En estos tiempos que les ha tocado vivir, los niños crecen con demasiada rapidez. Dejan atrás la infancia demasiado pronto y no deja de ser necesario dado el ambiente en que suelen desarrollarse. Se trata de otro mecanismo más de selección natural. La sobre-protección que muchos padres ejercen sobre sus hijos no deja de ser en cierto modo encomiable, pero es sin duda un error. Valores, actitudes y comportamientos como la inocencia, la solidaridad, el respeto y la buena educación no se suelen conseguir aislando al niño de todo lo que pueda hacerle daño (ya sea éste físico, psicológico, moral o ético), sino educándolo para que la fuerza de sus convicciones sea lo suficientemente firme como para resistir los golpes que le dará sin duda la vida durante su crecimiento. Dicen que la letra con sangre entra, y es ese un error de proporciones colosales. Se aprende más en base a los errores que cometemos que mediante la presión y la disciplina. Sin embargo es absolutamente necesario aprender primero a reconocer nuestros errores y a estar dispuestos a rectificar, para sacar provecho de ellos. Y es aquí donde deberíamos hacer hincapié en la educación de nuestro hijos. Estos crecen en un ambiente en el que desde muy pequeños hay una serie de normas que deben acatar sin saber muy bien por qué para no recibir un castigo, se les educa en base a la competitividad en lugar de a la cooperación y la solidaridad: debes ser más listo que los demás, más rápido, más fuerte, más rico, más guapo… de otra forma no lograrás ser nada en la vida. Serás un paria, un inadaptado, un perdedor, un freaky… De esta forma la vida se convierte en una carrera por ser más que los demás. De esta forma legitimamos el comportamiento egoísta e intolerante de nuestros hijos. De esta forma matamos la infancia, y con ella la inocencia. ¿Se puede ser decente en un mundo indecente? Cuanto antes aprendan los niños a sobrevivir en este entorno hostil, antes conseguirán salir adelante y triunfar.

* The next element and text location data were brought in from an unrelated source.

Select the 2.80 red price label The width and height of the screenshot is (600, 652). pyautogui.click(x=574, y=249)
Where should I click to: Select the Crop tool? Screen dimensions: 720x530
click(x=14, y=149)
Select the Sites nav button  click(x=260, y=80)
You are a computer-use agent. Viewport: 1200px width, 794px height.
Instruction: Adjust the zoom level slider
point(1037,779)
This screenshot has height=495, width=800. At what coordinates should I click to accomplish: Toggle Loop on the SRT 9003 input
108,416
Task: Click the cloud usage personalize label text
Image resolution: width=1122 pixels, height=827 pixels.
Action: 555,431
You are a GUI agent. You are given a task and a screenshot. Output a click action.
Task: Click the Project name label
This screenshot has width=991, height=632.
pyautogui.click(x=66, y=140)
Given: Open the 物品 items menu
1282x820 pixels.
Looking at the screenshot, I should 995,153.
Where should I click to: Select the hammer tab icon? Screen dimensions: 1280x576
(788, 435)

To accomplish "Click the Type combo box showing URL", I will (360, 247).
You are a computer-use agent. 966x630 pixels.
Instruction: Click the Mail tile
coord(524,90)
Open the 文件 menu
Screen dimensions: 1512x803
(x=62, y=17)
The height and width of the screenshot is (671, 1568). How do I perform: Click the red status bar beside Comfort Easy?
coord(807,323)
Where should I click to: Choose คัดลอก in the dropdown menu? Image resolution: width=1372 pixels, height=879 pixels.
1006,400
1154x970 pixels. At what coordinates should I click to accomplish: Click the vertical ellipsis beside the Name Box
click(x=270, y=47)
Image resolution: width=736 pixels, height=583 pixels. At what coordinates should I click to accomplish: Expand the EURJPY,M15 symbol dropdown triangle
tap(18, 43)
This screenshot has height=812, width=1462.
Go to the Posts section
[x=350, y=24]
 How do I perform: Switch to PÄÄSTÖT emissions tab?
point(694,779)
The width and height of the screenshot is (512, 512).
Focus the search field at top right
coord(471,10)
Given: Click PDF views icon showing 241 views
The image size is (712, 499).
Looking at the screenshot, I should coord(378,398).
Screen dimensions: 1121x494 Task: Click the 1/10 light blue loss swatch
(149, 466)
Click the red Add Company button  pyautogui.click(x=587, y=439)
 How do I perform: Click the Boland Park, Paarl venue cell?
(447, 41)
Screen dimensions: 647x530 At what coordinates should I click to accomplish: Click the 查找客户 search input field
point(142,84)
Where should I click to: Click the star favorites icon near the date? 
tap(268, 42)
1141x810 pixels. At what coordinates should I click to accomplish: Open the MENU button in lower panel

Hace falta un cambio en la educación, en el sistema educativo, y la semilla de ese cambio no se encuentra en el gobierno de turno. Se encuentra en dentro de cada uno de nosotros, en la firmeza de nuestras convicciones éticas, y en nuestra capacidad para levantarnos después de haber caído. En nuestra aptitud para reconocer qué es realmente importante: ¿triunfar ante la sociedad?, ¿o vivir en armonía con uno mismo y con los demás? Si tienes hijos, o piensas tenerlos, no les enseñes lo que está mal; enséñales lo que está bien. Enséñales que no hay nada malo en cometer errores; que rectificar es de sabios; que no pueden ni deben ser superiores a nadie, salvo a sí mismos. Enséñales que la cooperación y la solidaridad siempre serán mejores y más productivas que la competitividad; que no es necesario triunfar para ser feliz, sino hacer algo que te guste; que el respeto no se regala, lo ganamos con nuestros actos. Enséñales que ser, pensar o actuar de manera diferente al resto de personas no debe por qué tener nada de malo. Al contrario, es necesario para definir nuestra propia identidad y aprender a tomar nuestras propias decisiones. Y, sobre todo, enséñales que TODO tiene un por qué. No basta con decir: “esto está bien” o “esto está mal”… Sólo se aprende realmente aquello que se comprende. Tememos, odiamos y rechazamos las cosas que no comprendemos.
Y, tengáis la edad que tengáis, nunca dejéis de jugar.